À l'occasion des quarante ans de la mort du génial guitariste gaucher, deux ouvrages de nature contraire se complètent pour présenter la vie discographique et sentimentale de Jimi Hendrix.
Le 18 septembre 1970, Jimi Hendrix poussait son dernier soupir dans un hôtel londonien. Pour l’anniversaire de sa mort, certaines maisons d’édition se sont investies dans des biographies et autres essais. Parmi ces livres, souvent de belle facture, on peut s’attarder sur deux ouvrages diamétralement opposés, mais d’un intérêt égal et d’une belle complémentarité : Jimi Hendrix, un rêve inachevé, et Jimi Hendrix.

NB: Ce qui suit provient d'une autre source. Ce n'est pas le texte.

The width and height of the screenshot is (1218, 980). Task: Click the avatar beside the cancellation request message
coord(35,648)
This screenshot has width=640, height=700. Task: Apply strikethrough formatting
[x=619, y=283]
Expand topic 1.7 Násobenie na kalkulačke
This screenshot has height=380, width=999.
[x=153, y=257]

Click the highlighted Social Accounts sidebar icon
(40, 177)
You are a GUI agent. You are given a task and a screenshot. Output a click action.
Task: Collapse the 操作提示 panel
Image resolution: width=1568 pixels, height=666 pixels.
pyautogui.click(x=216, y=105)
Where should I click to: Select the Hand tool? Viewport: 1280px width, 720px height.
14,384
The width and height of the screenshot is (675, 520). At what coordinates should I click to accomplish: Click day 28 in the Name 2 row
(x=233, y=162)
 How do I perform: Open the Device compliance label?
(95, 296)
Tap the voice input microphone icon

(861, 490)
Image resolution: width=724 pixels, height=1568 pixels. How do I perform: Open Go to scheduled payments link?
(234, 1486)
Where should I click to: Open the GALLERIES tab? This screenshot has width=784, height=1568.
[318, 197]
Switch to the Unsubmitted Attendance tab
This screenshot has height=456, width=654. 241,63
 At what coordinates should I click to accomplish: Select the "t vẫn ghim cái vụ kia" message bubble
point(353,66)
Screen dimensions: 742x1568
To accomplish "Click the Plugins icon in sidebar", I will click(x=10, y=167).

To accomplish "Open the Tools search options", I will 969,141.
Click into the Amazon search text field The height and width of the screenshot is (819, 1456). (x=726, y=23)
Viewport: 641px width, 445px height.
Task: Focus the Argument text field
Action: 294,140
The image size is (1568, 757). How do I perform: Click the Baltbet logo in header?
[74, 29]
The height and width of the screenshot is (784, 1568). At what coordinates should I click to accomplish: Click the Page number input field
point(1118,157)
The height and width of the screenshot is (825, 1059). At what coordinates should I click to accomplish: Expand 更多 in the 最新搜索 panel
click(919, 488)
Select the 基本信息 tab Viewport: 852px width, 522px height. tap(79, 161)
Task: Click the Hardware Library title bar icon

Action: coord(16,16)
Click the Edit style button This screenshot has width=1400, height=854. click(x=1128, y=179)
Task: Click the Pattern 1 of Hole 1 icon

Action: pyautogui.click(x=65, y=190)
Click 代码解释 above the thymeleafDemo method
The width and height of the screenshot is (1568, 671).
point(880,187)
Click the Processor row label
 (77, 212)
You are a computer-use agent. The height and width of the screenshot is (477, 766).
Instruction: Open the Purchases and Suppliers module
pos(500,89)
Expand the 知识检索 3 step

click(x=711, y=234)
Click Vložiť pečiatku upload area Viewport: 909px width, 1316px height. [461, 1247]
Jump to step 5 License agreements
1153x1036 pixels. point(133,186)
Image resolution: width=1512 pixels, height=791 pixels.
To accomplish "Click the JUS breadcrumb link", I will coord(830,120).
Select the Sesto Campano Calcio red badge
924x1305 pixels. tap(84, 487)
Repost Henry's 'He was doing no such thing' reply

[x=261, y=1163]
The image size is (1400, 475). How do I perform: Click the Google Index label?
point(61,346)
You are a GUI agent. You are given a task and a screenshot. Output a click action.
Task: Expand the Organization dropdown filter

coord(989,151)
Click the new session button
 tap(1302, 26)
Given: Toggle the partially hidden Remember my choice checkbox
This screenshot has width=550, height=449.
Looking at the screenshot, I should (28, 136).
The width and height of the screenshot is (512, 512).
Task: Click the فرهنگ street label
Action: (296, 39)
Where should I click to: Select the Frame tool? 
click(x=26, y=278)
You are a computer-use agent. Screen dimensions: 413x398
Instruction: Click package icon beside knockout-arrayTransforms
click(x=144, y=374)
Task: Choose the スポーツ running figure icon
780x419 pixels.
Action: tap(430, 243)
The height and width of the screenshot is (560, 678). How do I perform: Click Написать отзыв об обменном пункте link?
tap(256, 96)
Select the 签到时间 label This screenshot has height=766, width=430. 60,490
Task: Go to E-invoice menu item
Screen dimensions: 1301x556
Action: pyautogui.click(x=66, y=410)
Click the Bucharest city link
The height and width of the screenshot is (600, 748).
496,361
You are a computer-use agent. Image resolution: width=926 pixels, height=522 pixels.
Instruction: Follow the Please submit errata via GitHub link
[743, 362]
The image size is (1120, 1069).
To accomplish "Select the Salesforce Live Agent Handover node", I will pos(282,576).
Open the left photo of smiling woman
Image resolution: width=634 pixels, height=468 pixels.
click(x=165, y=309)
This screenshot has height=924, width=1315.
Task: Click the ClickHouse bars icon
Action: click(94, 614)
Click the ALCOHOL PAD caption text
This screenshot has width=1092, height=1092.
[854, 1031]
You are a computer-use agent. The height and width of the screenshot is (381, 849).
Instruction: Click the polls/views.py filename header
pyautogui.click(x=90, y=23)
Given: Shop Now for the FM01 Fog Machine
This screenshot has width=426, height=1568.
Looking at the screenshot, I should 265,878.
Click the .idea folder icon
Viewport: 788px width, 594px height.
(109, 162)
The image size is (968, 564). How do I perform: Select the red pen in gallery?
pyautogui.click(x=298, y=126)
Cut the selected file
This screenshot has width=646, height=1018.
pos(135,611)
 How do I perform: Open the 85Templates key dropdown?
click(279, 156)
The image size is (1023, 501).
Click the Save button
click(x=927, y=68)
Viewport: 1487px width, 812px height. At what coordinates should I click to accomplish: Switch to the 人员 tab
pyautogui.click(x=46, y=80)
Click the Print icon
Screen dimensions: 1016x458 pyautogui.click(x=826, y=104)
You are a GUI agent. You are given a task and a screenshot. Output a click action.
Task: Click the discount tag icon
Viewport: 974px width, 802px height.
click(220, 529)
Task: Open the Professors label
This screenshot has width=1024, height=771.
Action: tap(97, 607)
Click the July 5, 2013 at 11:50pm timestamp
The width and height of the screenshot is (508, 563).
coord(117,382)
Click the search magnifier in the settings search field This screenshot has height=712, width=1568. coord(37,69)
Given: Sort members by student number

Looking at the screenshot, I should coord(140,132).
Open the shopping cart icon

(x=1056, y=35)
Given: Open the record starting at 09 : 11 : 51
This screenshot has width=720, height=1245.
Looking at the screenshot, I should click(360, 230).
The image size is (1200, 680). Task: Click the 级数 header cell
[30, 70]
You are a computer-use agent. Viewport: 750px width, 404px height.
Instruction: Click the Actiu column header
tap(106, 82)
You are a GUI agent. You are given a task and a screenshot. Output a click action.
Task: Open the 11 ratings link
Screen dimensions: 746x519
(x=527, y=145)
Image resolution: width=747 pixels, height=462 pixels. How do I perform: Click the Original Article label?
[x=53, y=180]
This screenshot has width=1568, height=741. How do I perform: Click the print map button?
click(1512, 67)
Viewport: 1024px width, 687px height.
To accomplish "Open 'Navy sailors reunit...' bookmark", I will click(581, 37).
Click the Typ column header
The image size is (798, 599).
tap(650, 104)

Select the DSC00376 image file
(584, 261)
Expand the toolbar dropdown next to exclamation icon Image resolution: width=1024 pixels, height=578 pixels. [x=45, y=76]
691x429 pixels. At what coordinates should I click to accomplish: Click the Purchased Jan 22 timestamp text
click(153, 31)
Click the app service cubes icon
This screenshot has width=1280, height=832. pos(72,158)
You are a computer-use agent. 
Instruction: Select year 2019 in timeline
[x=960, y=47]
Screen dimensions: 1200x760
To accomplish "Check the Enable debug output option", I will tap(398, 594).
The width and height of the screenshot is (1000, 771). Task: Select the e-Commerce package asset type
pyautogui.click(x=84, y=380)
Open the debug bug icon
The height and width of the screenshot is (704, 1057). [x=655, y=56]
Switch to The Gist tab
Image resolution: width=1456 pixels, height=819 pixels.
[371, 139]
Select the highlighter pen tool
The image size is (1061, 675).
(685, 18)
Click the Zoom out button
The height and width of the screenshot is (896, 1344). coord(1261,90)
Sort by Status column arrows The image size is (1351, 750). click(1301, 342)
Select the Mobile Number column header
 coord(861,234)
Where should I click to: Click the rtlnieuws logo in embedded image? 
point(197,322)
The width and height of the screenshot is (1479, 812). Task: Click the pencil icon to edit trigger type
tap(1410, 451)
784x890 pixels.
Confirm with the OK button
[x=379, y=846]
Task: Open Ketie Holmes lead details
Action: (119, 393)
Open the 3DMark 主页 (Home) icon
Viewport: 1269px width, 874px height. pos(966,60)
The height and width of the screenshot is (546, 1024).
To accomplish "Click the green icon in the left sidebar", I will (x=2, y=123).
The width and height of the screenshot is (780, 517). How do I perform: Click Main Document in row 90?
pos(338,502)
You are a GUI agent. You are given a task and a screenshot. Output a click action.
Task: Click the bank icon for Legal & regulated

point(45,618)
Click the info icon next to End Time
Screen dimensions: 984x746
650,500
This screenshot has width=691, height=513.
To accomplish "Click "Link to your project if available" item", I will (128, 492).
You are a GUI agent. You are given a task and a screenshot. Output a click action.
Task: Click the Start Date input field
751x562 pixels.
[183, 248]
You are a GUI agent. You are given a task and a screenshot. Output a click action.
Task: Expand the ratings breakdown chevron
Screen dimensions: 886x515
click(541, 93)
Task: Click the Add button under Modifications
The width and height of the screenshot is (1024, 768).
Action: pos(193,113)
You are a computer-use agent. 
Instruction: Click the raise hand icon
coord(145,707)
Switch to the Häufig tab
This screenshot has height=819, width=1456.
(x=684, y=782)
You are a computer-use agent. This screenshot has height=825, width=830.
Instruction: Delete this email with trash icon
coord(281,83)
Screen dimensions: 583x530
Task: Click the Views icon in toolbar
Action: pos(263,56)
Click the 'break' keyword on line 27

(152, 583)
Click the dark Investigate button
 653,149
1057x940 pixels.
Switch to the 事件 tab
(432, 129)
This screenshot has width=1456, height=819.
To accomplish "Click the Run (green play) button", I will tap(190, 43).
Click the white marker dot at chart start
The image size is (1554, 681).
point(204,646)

Tout d’abord, Jimi Hendrix, un rêve inachevé. Signé par l’un des meilleurs spécialistes français du musicien américain, Régis Canselier, l’ouvrage se présente comme une analyse de sa discographie, étonnamment pléthorique pour une brève carrière… certes fulgurante. Le dernier disque de la légende de la guitare est resté inachevé, comme un rêve irréalisable. Mais d’autres disques méritent de s’y attarder, et c’est un tour d’horizon fouillé et passionné que nous propose l’auteur. Ainsi, de manière chronologique, chaque enregistrement majeur est mis en lumière. À commencer par les albums : Are You Experienced? (1967), Axis : Bold As Love (1967), Electric Ladyland (1968)... Mais aussi les concerts mémorables comme celui de Monterey (1967), Woodstock (1969) et de l’Isle de Wight (1970), qui, rappelons-le, n’est pas son dernier concert. Enfin, le chapitre Une vie après la mort (slight return) qui traite, parmi d’autres "œuvres" posthumes, le fameux Jimi Hendrix : Blues de 2004. Le tout sans omettre le rôle primordial des deux producteurs successifs d’Hendrix, Michael Jeffery et Alan Douglas. Et rétablit certaines vérités : "The Wind Cries Mary" inspira Miles Davis, "Purple Haze" n’est pas inspirée par l’usage de LSD mais par un livre de Philip José Farmer, etc.
L’ouvrage est avant tout objectif, voire scientifique sur bien des points. C’est précisément ce qui pourrait gêner la lecture d’un néophyte ou d’un lecteur occasionnel. Jimi Hendrix, un rêve inachevé s’aborde lorsqu’on est (au minimum) familier de Jimi Hendrix. Et se savoure encore plus si on en est un fervent admirateur. Cependant, Canselier sait donner du mordant à son analyse, et ne se retient pas de donner son avis. Il n’hésite donc pas à dénoncer les nombreuses manœuvres à unique but financier, comme le récent album "inédit" Valleys of Neptune, proposant entre autres des parties instrumentales du bassiste Noel Redding et du batteur Mitch Mitchell. Outre un riche aspect discographique, une impressionnante bibliographie et un index de l’intégralité des morceaux de Jimi Hendrix complètent ce que l’on pourrait considérer comme l’anthologie critique la plus exhaustive de son corpus musical.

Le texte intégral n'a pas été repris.